- **Work required**
Please replace every "Security" with "Protection" in the lines below, leaving everything else unchanged.

Click target data:
— start —

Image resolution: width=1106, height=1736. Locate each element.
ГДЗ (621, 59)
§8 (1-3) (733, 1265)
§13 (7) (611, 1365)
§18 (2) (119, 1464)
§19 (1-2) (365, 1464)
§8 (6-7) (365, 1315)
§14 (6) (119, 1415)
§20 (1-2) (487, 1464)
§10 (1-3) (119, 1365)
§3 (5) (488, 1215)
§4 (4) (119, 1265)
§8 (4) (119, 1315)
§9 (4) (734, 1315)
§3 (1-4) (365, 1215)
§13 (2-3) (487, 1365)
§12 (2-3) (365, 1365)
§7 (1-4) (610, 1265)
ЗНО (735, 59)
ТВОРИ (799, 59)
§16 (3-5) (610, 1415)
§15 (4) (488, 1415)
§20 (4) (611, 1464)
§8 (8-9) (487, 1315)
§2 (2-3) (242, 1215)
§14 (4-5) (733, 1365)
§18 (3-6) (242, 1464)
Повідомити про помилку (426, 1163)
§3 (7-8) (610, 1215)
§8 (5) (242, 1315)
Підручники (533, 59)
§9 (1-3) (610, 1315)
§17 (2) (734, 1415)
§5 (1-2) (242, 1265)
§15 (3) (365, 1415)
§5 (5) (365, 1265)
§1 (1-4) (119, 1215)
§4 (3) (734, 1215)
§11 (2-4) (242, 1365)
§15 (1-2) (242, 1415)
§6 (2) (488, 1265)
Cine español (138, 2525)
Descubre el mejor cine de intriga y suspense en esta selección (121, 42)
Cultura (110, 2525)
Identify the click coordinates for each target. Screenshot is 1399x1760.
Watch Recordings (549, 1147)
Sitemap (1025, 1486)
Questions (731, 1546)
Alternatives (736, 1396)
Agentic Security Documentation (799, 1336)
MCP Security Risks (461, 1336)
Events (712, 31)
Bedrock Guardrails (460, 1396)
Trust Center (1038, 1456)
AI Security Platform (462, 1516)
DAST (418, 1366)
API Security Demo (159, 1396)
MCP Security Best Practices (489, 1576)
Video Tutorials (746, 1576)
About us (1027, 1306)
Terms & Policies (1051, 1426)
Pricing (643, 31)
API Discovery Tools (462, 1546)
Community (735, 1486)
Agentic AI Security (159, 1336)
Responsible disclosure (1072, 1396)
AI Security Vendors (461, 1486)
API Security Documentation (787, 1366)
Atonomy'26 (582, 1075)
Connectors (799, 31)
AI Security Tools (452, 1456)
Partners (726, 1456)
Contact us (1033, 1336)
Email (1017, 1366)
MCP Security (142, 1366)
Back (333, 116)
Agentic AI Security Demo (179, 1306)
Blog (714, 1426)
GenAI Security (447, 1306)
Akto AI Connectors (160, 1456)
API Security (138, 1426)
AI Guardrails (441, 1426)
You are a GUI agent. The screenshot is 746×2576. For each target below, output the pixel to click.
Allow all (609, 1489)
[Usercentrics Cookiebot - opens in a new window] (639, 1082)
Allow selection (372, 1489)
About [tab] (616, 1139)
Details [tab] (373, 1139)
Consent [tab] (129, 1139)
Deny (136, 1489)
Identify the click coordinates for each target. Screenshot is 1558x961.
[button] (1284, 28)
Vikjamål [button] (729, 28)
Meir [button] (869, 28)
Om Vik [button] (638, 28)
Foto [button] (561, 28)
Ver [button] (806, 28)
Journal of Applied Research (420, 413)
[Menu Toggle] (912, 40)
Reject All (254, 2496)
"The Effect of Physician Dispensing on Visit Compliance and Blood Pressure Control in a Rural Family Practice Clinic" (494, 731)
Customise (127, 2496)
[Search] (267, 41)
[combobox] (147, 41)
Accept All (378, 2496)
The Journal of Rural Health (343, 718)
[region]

— end —

- **Exercise output**
Image resolution: width=1106, height=1736. Locate each element.
ГДЗ (621, 59)
§8 (1-3) (733, 1265)
§13 (7) (611, 1365)
§18 (2) (119, 1464)
§19 (1-2) (365, 1464)
§8 (6-7) (365, 1315)
§14 (6) (119, 1415)
§20 (1-2) (487, 1464)
§10 (1-3) (119, 1365)
§3 (5) (488, 1215)
§4 (4) (119, 1265)
§8 (4) (119, 1315)
§9 (4) (734, 1315)
§3 (1-4) (365, 1215)
§13 (2-3) (487, 1365)
§12 (2-3) (365, 1365)
§7 (1-4) (610, 1265)
ЗНО (735, 59)
ТВОРИ (799, 59)
§16 (3-5) (610, 1415)
§15 (4) (488, 1415)
§20 (4) (611, 1464)
§8 (8-9) (487, 1315)
§2 (2-3) (242, 1215)
§14 (4-5) (733, 1365)
§18 (3-6) (242, 1464)
Повідомити про помилку (426, 1163)
§3 (7-8) (610, 1215)
§8 (5) (242, 1315)
Підручники (533, 59)
§9 (1-3) (610, 1315)
§17 (2) (734, 1415)
§5 (1-2) (242, 1265)
§15 (3) (365, 1415)
§5 (5) (365, 1265)
§1 (1-4) (119, 1215)
§4 (3) (734, 1215)
§11 (2-4) (242, 1365)
§15 (1-2) (242, 1415)
§6 (2) (488, 1265)
Cine español (138, 2525)
Descubre el mejor cine de intriga y suspense en esta selección (121, 42)
Cultura (110, 2525)
Identify the click coordinates for each target. Screenshot is 1399x1760.
Watch Recordings (549, 1147)
Sitemap (1025, 1486)
Questions (731, 1546)
Alternatives (736, 1396)
Agentic Protection Documentation (799, 1336)
MCP Protection Risks (461, 1336)
Events (712, 31)
Bedrock Guardrails (460, 1396)
Trust Center (1038, 1456)
AI Protection Platform (462, 1516)
DAST (418, 1366)
API Protection Demo (159, 1396)
MCP Protection Best Practices (489, 1576)
Video Tutorials (746, 1576)
About us (1027, 1306)
Terms & Policies (1051, 1426)
Pricing (643, 31)
API Discovery Tools (462, 1546)
Community (735, 1486)
Agentic AI Protection (159, 1336)
Responsible disclosure (1072, 1396)
AI Protection Vendors (461, 1486)
API Protection Documentation (787, 1366)
Atonomy'26 (582, 1075)
Connectors (799, 31)
AI Protection Tools (452, 1456)
Partners (726, 1456)
Contact us (1033, 1336)
Email (1017, 1366)
MCP Protection (142, 1366)
Back (333, 116)
Agentic AI Protection Demo (179, 1306)
Blog (714, 1426)
GenAI Protection (447, 1306)
Akto AI Connectors (160, 1456)
API Protection (138, 1426)
AI Guardrails (441, 1426)
You are a GUI agent. The screenshot is 746×2576. For each target below, output the pixel to click.
Allow all (609, 1489)
[Usercentrics Cookiebot - opens in a new window] (639, 1082)
Allow selection (372, 1489)
About [tab] (616, 1139)
Details [tab] (373, 1139)
Consent [tab] (129, 1139)
Deny (136, 1489)
Identify the click coordinates for each target. Screenshot is 1558x961.
[button] (1284, 28)
Vikjamål [button] (729, 28)
Meir [button] (869, 28)
Om Vik [button] (638, 28)
Foto [button] (561, 28)
Ver [button] (806, 28)
Journal of Applied Research (420, 413)
[Menu Toggle] (912, 40)
Reject All (254, 2496)
"The Effect of Physician Dispensing on Visit Compliance and Blood Pressure Control in a Rural Family Practice Clinic" (494, 731)
Customise (127, 2496)
[Search] (267, 41)
[combobox] (147, 41)
Accept All (378, 2496)
The Journal of Rural Health (343, 718)
[region]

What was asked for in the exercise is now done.